Steps to Replace K&T Wiring

Sadly if you have an aging knob and tube wiring system, you will likely need to have it removed and replaced. Tampering with it will only buy you time, and with all modern electricians using up-to-date systems, it makes it difficult to continue using an obsolete application like k&t. Also, it’s impossible to ground wire an existing knob and tube system to bring it up to date, so your best bet is to replace it all.

electrician installing knob and tube wiring

It’s also important to note that the first sign of exposed wires is when you should replace it. If a visible area of your copper wiring is exposed, chances are high it’s exposed somewhere else, which means your home is at risk of fire or other electrical issues.

Here are the steps to replacing knob and tube wiring you can take as a homeowner.

  1. Do not do it yourself. DIY electrical work is never recommended, but especially with an old system like this. It will be challenging to navigate, and finding replacement parts to work with can prove difficult.
  2. Call your local electrician like Electric City to do a full inspection of your home’s electrical.
  3. Get an estimate! The sooner you get an estimate, the sooner you can budget for your rewiring. It is not cheap, and you should expect to spend anywhere from $5,000 to $15,000 to rewire your entire home. The cost ranges greatly depending on the size and number of stories of your home.
  4. Schedule a time to get it done. You will likely need to be without electricity for a few days while the work gets done, so plan ahead and don’t leave a full fridge or freezer, and plan to spend the night elsewhere.
  5. Enjoy your new wiring! With new wiring installed, you can now run as many appliances as you like at once without worrying about blown fuses or loss of power.

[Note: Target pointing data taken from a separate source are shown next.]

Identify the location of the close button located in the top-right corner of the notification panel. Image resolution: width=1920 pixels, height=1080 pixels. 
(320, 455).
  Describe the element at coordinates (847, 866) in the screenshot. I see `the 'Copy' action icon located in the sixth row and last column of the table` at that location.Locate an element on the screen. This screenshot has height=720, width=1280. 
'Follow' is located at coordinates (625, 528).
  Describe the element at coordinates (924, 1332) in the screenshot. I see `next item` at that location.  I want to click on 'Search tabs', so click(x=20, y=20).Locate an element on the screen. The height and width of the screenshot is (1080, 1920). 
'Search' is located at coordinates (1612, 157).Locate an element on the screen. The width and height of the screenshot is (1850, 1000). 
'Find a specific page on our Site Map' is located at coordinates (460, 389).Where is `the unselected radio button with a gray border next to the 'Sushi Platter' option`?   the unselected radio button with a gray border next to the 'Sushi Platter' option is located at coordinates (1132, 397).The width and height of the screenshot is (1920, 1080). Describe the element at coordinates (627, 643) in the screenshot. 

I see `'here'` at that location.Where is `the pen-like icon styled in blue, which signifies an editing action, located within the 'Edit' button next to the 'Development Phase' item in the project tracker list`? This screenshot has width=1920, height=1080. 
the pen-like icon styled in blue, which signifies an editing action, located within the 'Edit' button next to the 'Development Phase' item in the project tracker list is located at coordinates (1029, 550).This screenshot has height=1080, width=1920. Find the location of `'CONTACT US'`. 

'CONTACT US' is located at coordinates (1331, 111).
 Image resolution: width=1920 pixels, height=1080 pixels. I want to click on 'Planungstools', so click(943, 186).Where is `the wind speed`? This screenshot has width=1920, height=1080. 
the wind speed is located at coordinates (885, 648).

expert electrician meeting a homeowner; knob and tube wiring

Call Electric City And Set Up Your FREE Inspection

If you need rewiring in your home, call Electric City. We can remove old wiring, replace it with new, efficient wiring in no time and with no hassle to you. Our dedicated team of technicians is here to make it easy for you. So whether you have knob and tube wiring in need of replacement or are just looking for an inspection, we can handle it all.


How do I know if I have knob and tube wiring?

Knob and tube wiring is a type of old wiring system that uses ceramic knobs and tubes to run electrical wires through walls and ceilings. If you have knob and tube wiring, you will usually see ceramic knobs attached to visible wires running through the walls and ceilings of your home.

What is bad about knob and tube wiring?

Knob and tube wiring is considered outdated and unsafe, as it is not up to modern safety standards. The insulation on the wiring can degrade over time, creating a fire hazard. Additionally, the wiring may not be suitable for modern electrical devices.

Can you live with knob and tube wiring?

It is not recommended to live in a home with knob and tube wiring, as it is outdated and unsafe. If you do live in a home with knob and tube wiring, you should have a qualified electrician inspect the wiring and make any necessary repairs or upgrades.